I'll modify that PR to better handle the case of parametric types, including the required conversion on the second constructor method, above.
The bug illustrated in the first code-block of https://github.com/JuliaServices/AutoHashEquals.jl/issues/49#issuecomment-1719326946 is fixed by the suggestion in the second code-block of https://github.com/JuliaServices/AutoHashEquals.jl/issues/49#issuecomment-1718312192,
function S269{T}(x) where T <: Integer
y = convert(T, x)
new(y, (Base).hash(y, 0xa63963209f14699e))
end
Try it; you'll see that adding a convert
indeed makes a difference. What's crucial is that the conversion happens before the hash computation, not after; it doesn't much matter whether you achieve this by arranging the order in which constructors get called (if you have multiple constructors), or just get the logic right in a single constructor. That is to say, either you could have one constructor (the one in the code block above this paragraph) or several (the one in the final code-block of https://github.com/JuliaServices/AutoHashEquals.jl/issues/49#issuecomment-1719326946).

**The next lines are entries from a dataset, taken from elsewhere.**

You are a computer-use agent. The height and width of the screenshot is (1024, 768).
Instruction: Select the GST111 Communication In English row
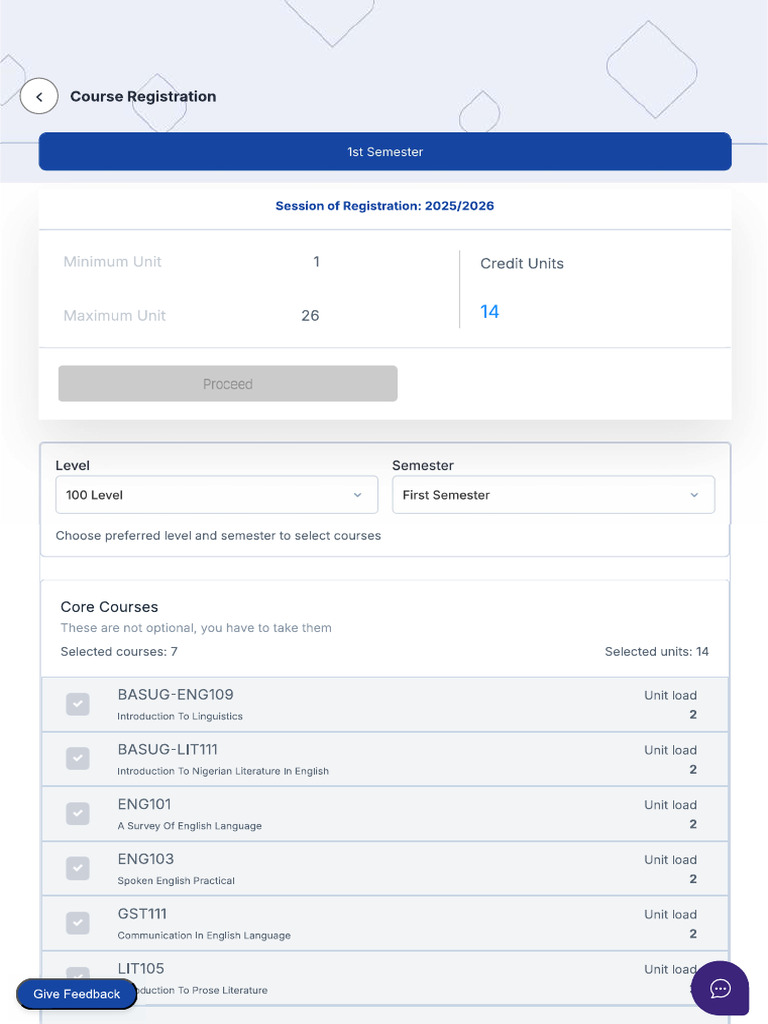pyautogui.click(x=385, y=924)
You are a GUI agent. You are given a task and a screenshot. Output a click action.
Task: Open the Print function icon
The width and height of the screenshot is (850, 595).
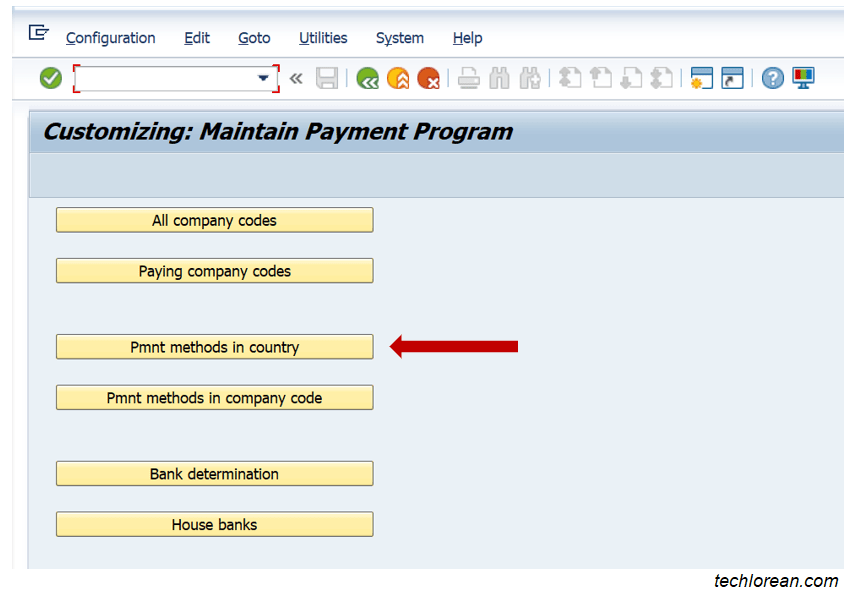click(x=469, y=78)
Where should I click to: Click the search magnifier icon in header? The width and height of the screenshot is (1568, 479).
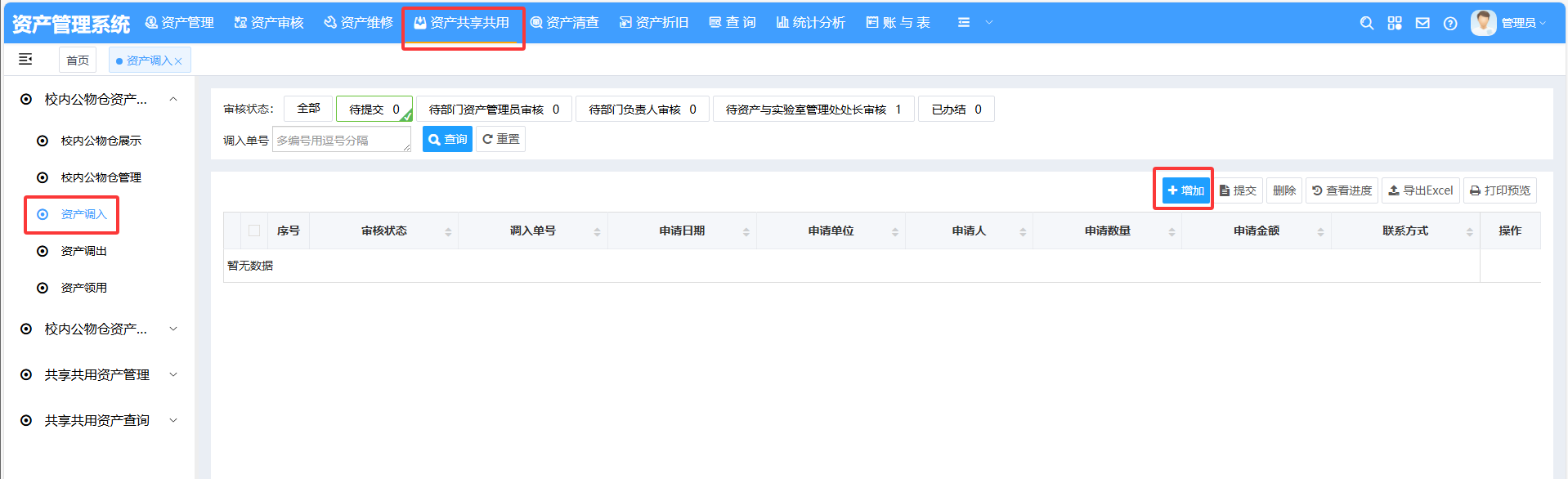click(x=1366, y=23)
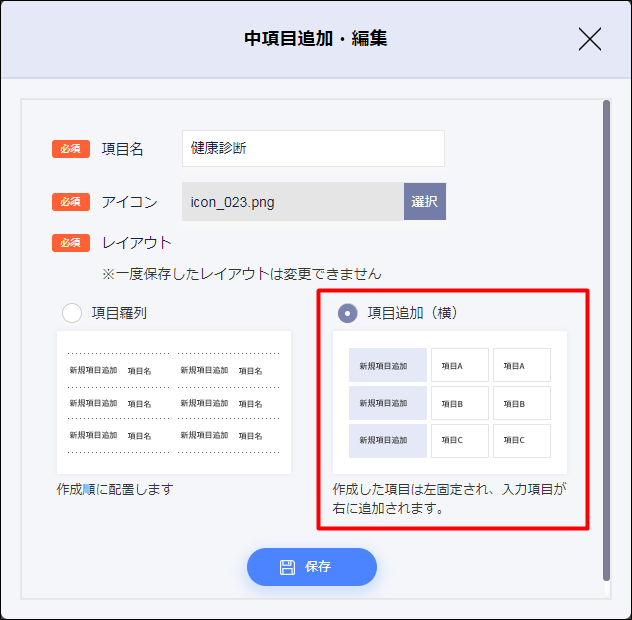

Focusing on counting the number of methods doesn't seem so important:
f(x) = 1
f(x::Int) = 1
f(x::Float64) = 1
This is three methods, but one would be forgiven for suggesting that one could delete the last two (and it's probably better if one does).
For example, let's try the implementation I think you're advocating:
julia> struct CachedHash{T}
x::T
cachedhash::UInt
CachedHash{T}(x::T) where T = new{T}(x, hash(x, 0xa63963209f14699e))
CachedHash{T}(x) where T = new{T}(x, hash(x, 0xa63963209f14699e))
end
julia> s1, s2 = CachedHash{Float32}(1.0), CachedHash{Float32}(1.0 + eps());
julia> dump(s1)
CachedHash{Float32}
x: Float32 1.0f0
cachedhash: UInt64 0x691e5307da57bbf4
julia> dump(s2)
CachedHash{Float32}
x: Float32 1.0f0
cachedhash: UInt64 0xc58b93505afe7c50
Oops. You have s1.x == s2.x
but the cached hashes are different. Just having two methods and calling new
from both of them doesn't magically fix a logic bug.
@timholy The current behavior of AutoHashEquals
is incorrect because it doesn't provide a set of constructors that are semantically equivalent to the default ones. This issue asks that to be corrected. I do not expect to make the error you suggest above in computing the hash code in the implementation of AutoHashEquals.jl
, though I appreciate having it called to my attention so I can be sure to add tests.
According to the Julia documentation at https://docs.julialang.org/en/v1/manual/constructors/#man-inner-constructor-methods
But
@auto_hash_equals
generates the constructor with unconstrained parameter types. Those parameters should be constrained.